▶ WHAT IS NEEDED
Could you repeat exactly the lines below, from the line containing "1536x1086 pixels." through the last one, both included, while leaving out any pictures?

▶ RECORD EXCERPTS

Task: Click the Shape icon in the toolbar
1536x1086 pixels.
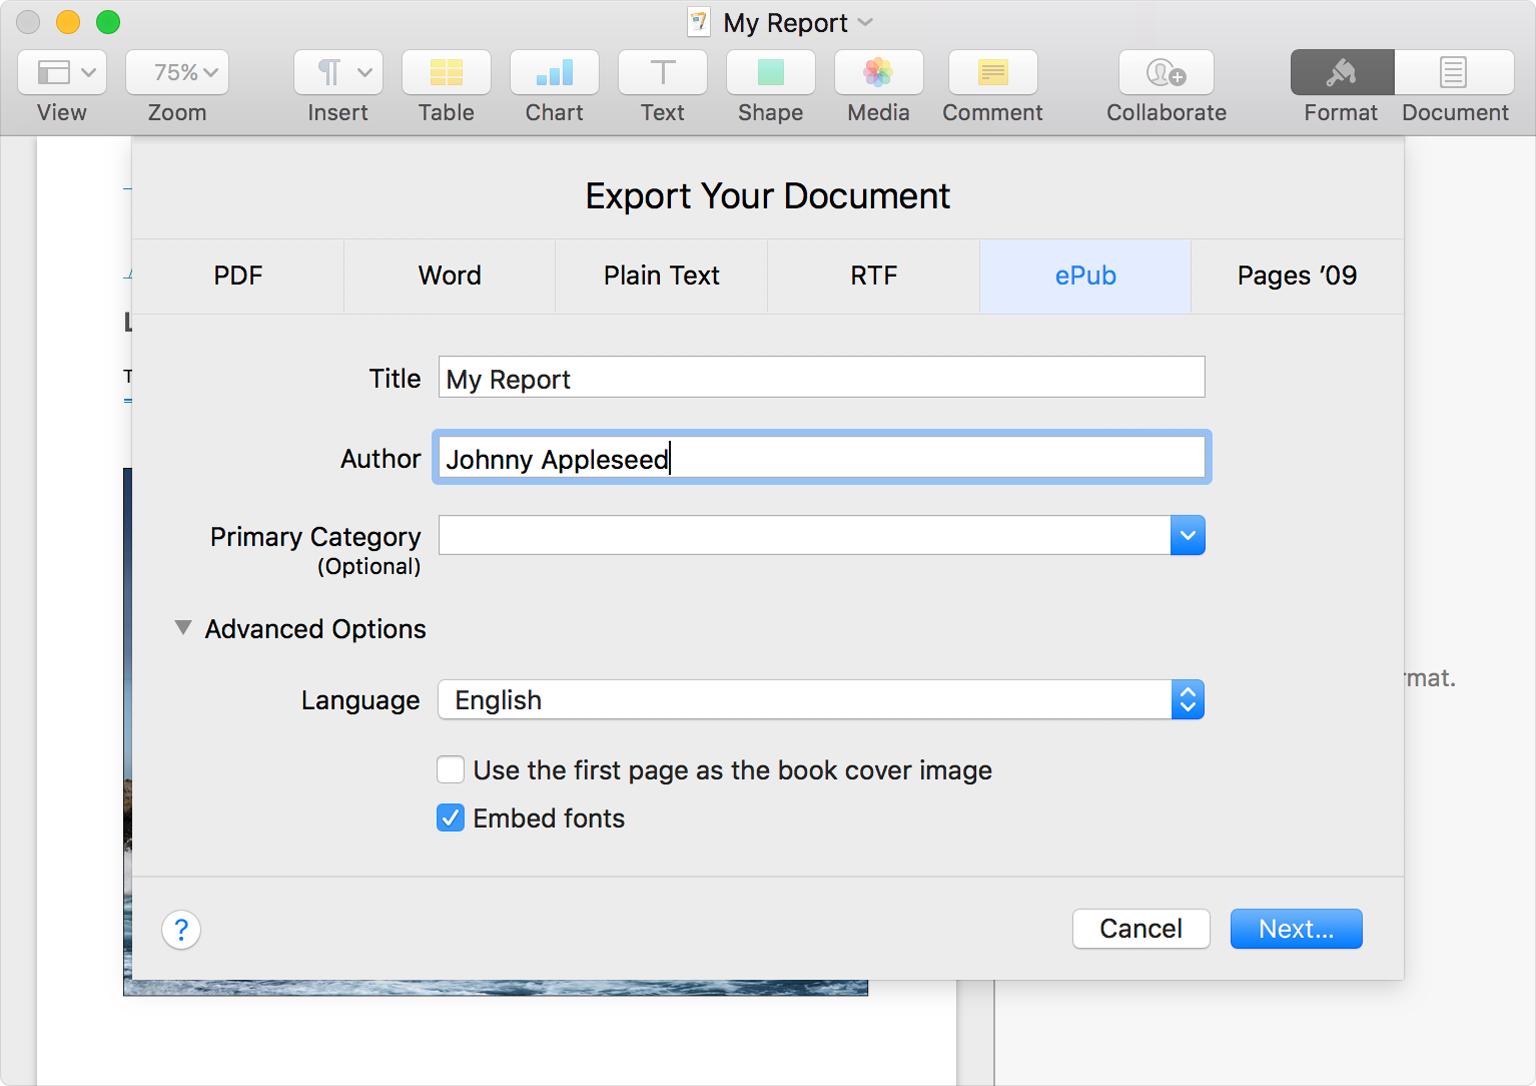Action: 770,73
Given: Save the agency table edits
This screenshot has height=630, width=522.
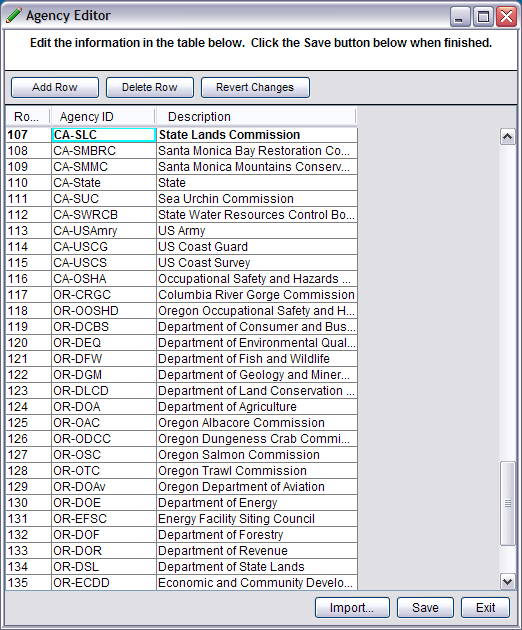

▶ PROBLEM SOLUTION
1536x1086 pixels.
Action: 770,73
Given: Save the agency table edits
This screenshot has height=630, width=522.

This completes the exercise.